## Activities:
**A)** According to the text on business acquisitions, what was Pepsi's first idea about the SoBe brand when it considered acquiring SoBe?
**B)** Reproduce the text on business acquisitions word for word from "When thinking about friendly" to "about the business.".

## Document section:
..............................
When one business buys another business, as in the case of Pepsi buying SoBe, it is called an acquisition. Businesses buy other businesses for all kinds of reasons—for example, as a quick path to expansion or diversification or to get rid of the competition. When Pepsi was considering acquiring SoBe, their first thought was to kill the brand. But the bottlers convinced them otherwise, saying that it was a very strong brand. [42]

Acquisition is one of the most common exit strategies for a small business. One key to success is to target the potential acquirer(s) in advance, position the business accordingly, and convince the acquirer that the small business is worth the asking price. [43] Another way to become the target of an acquisition is to be successful in the marketplace. This happened with SoBe. Coca-Cola, Pepsi, Arizona, and Campbell’s all expressed an interest after SoBe became a national brand. Pepsi ended up being the acquirer in the end. [44]

In an acquisition, the owner negotiates the price—a good thing because public markets value a business relative to its industry, which limits the value of a business. In an acquisition, however, there is no limit on the perceived value of a company. Why? The person making the acquisition decision is rarely the owner of the acquiring company, so there is no problem with the checkbook. It is someone else’s money.

When thinking about an acquisition, consider the following pros and cons:



  • Pros [45]

    • If a business has strategic value to an acquirer, it may pay far more than the business is worth to anyone else.

    • If multiple acquirers are in a bidding war, the owner can raise the price “to the stratosphere.”

  • Cons [46]

    • If the owner organizes the business around a specific acquirer, the business may be unattractive to other buyers.

    • Acquisitions are messy and often difficult when cultures and systems clash in the merged company. Although not a small business example, the Warner-AOL combination was a failure largely due to a major culture clash.

    • Acquisitions are frequently accompanied by noncompete agreements and other strings that, while making the owner rich, can make life unpleasant for a while. Noncompete agreements are enforceable, but their enforcement depends on the applicable facts and circumstances—including which state’s law governs. [47]

Friendly Buyout


A friendly buyout occurs when ownership is transferred to family members, customers, employees, current managers, children, or friends. It is still considered selling the business, but the terms and nature of the transaction are usually very different. No matter who the “friendly” buyer may be, figure on starting to plan early—and engage a professional before, during, and after the sale. [48]

When thinking about friendly buyout, consider the following pros and cons:



  • Pros [49]

    • The owner knows much more about the buyer, and the buyer knows the owner. There is less due diligence required.

    • The buyer will most likely preserve what is important about the business.

    • If management buys the business, it has a commitment to make it work.
..............................
## Dataset extract:
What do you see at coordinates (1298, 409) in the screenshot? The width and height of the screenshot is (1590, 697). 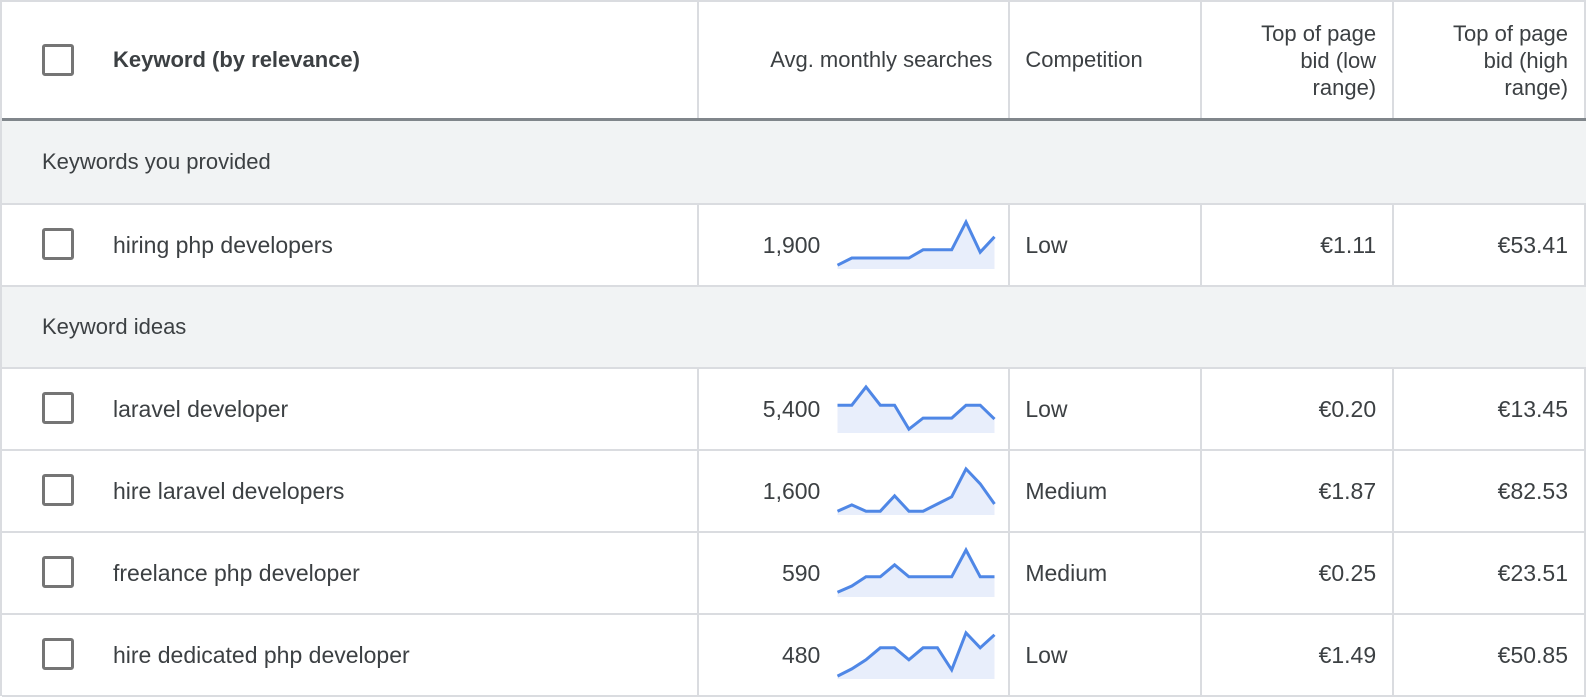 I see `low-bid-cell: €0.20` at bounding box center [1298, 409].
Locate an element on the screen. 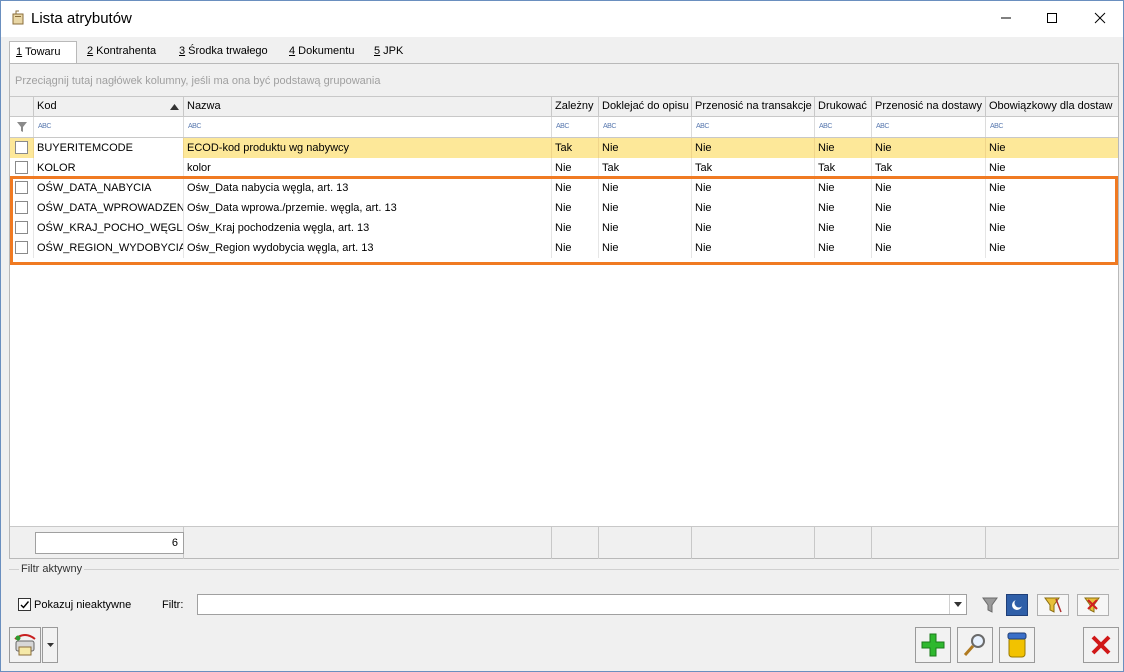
..............................
## Solutions to the exercise:
**A)** Pepsi's first thought was to kill the brand.

**B)**
When thinking about friendly buyout, consider the following pros and cons:



  • Pros [49]

    • The owner knows much more about the buyer, and the buyer knows the owner. There is less due diligence required.

    • The buyer will most likely preserve what is important about the business.